É de grande importância o estabelecimento das propriedades psicométricas de um instrumento após a adaptação transcultural25,26. Os achados deste estudo confirmam que a FES-I foi adequadamente adaptada para a população de idosos brasileiros da comunidade. Na aferição da validade interna da FES-I-Brasil, observou-se que os itens da escala apresentaram adequada consistência interna (α=0,93). Esse resultado indica que a escala apresentou comportamento unidimensional em uma amostra de idosos e é comparável a resultados de outros estudos que já utilizaram a FES-I como a FES-I original (α=0,96)18, FES-I abreviada (α=0,92)16 e a FES-I adaptada para Holanda (α=0,96) e Alemanha (α=0,90)27. A escala FES-I-Brasil apresentou adequadas propriedades psicométricas como confiabilidade intra e interexaminadores.
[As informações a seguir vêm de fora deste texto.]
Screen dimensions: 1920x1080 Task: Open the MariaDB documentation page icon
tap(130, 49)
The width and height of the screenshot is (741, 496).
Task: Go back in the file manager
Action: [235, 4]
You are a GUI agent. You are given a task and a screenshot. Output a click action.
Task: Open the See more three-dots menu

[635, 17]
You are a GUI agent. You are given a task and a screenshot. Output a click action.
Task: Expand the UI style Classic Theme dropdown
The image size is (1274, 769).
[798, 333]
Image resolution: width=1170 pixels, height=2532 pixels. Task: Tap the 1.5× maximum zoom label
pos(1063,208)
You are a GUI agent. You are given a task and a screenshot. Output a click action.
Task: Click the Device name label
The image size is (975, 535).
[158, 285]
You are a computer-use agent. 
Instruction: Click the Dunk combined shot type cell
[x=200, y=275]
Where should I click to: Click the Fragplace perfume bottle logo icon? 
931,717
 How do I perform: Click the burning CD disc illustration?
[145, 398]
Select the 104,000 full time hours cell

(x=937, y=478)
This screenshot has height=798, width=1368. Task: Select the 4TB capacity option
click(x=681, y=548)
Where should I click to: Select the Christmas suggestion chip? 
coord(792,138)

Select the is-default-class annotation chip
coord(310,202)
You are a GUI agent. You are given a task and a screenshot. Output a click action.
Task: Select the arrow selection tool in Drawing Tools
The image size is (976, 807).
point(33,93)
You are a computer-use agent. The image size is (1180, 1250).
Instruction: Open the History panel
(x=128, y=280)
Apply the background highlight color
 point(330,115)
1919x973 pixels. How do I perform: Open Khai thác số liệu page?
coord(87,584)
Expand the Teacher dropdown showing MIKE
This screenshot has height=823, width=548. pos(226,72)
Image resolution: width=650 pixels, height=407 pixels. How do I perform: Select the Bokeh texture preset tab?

Tais achados foram similares aos de escalas que avaliaram autoeficácia relacionada às quedas, tais como a FES-I original (ICC=0,96)18, FES-I abreviada (ICC=0,83)16, FES-I adaptada para Holanda (ICC=0,82) e Alemanha (ICC=0,79)27, ABC (r=0,92)8 e FES (r=0,71)2.
A análise da estrutura fatorial da escala FES-I-Brasil possibilitou avaliar a estrutura interna da escala para confirmar se a preocupação com as quedas era avaliada por tarefas com diferentes graus de dificuldade de realização. Houve algumas diferenças entre os resultados da análise fatorial no artigo original da escala18 e o atual, que podem ser explicadas pela variação entre as culturas. As diferenças no estudo original da escala foram: o item 7 foi incluído no primeiro fator e os itens 8 e 9, no segundo18. No presente estudo, os itens 4 e 8 não puderam ser incluídos nem no primeiro nem no segundo fator, pois apresentaram carga fatorial similar para os dois fatores. Na FES-I original18, o item 4 também demonstrou-se dessa maneira. Entretanto, os itens 4 e 8 não puderam ser excluídos, já que a comunalidade (quantidade com que os dois fatores explicam o item) deles é superior a 0,40, o que é considerado aceitável. Entretanto, esta análise mostrou resultados compatíveis aos obtidos pelos autores da escala original, que sugerem um fator unitário (preocupação com quedas) com duas dimensões distintas: tarefas mais básicas e mais complexas tanto no domínio físico quanto no social18. Isso aponta uma relativa homogeneidade da escala nas duas culturas estudadas e significa que resultados obtidos na população brasileira podem ser comparados aos da população britânica.
Em relação à estrutura de classificação de risco da escala FES-I-Brasil, concluiu-se que o escore total é o melhor elemento de associação com o desfecho "queda no último ano". Desse modo, uma pontuação maior ou igual a 23 pontos ensejaria uma associação com queda esporádica, ao passo que uma classificação superior a 31 pontos ensejaria uma associação com queda recorrente. É importante lembrar que o resultado obtido para a associação com queda recorrente parte da premissa da ausência de casos extremos e, portanto, deve atentar-se para a regra usual para a qual tal esquema de classificação não seria válido.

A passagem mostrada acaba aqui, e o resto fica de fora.